SOURCE DOCUMENT:
More than 22 million Americans are out of work because of COVID-19. If you’re tightening your belt, you’re not alone. It’s a difficult time, but you find some comfort in knowing that it’s easy to save money by staying home.
For now, travel, outside entertainment, events, and even eating out are is a thing of the past. This new normal already brings its natural cutbacks, but here are a few more effective ways to save money while staying home.
1. Be conscious of energy usage
One expense that’s likely to spike for most Americans practicing social distancing is utilities. We’re home all day. That means more dishes, laundry, showers, air conditioning or heat, and leaving lights on for longer. To save money on utilities, reduce where you can:
- Run the dishwasher only when it’s fully loaded
- Hang-dry clothes
- Use natural lighting during the day
- Weather permitting, open windows to save on air conditioning
- Time your showers
2. Embrace batch cooking with cheap pantry staples
Pantry staples store well, are incredibly affordable, and with a bit of creativity can feature in nearly every meal you serve without feeling repetitive.
To maximize your savings with groceries and dry goods, invest in experimenting with a few batch recipes that will feed you and your family for a week. Fill up your freezer with lentil curries and batch cook some rice to tide yourself over for a week for just a few dollars.

THINGS TO DO:
1. According to the article on saving money at home, how many Americans are out of work because of COVID-19?
2. List every suggestion the article on saving money at home gives for reducing utility use.
The items that come after the article on saving money at home have no connection to it.

DATA TO EXAMINE:
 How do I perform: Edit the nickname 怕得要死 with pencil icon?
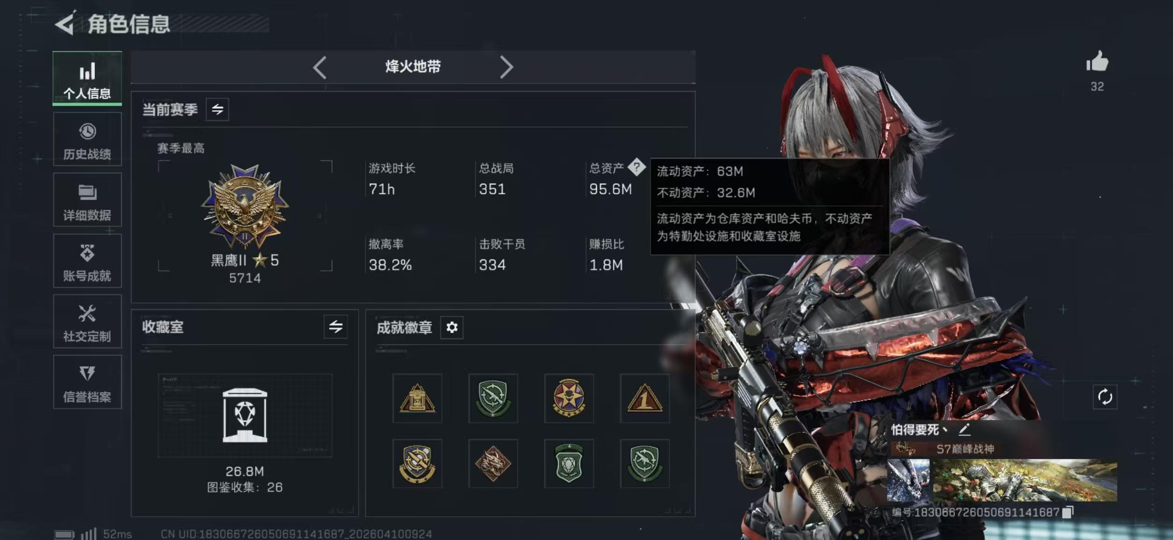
--
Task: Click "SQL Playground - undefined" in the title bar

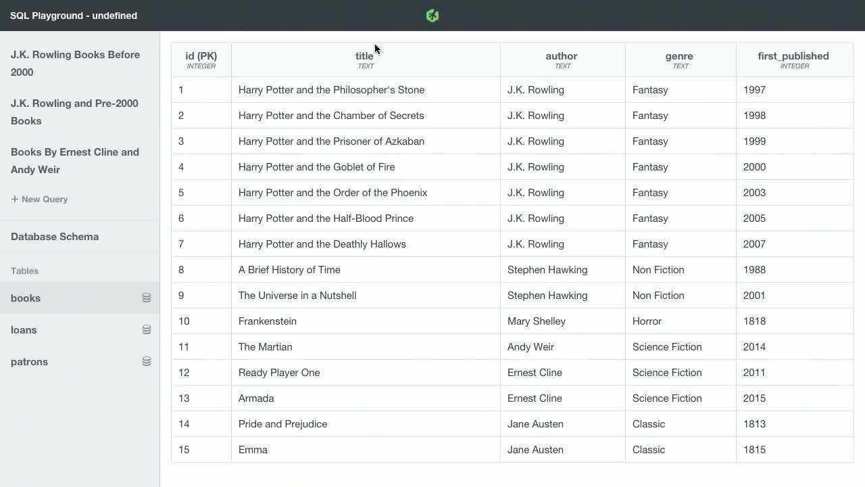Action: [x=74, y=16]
--
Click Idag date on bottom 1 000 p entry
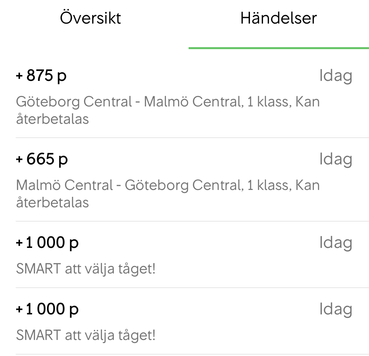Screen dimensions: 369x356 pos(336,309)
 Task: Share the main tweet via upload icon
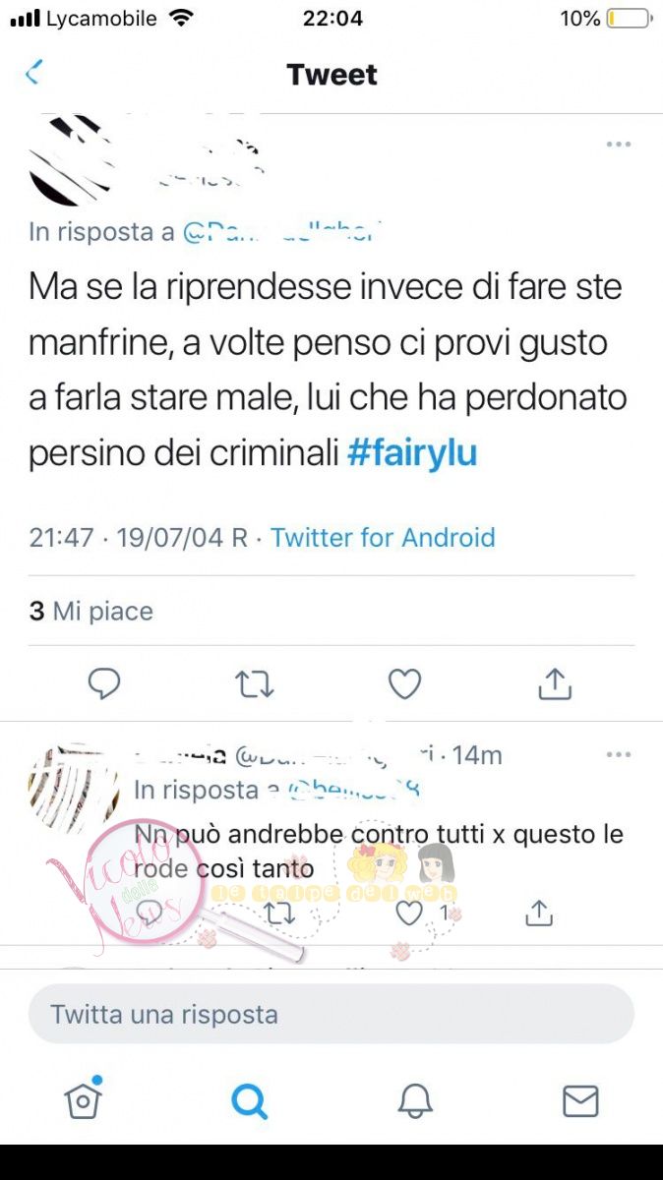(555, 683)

ANSWER LIST:
1. More than 22 million

2.
- Run the dishwasher only when it's fully loaded
- Hang-dry clothes
- Use natural lighting during the day
- Weather permitting, open windows to save on air conditioning
- Time your showers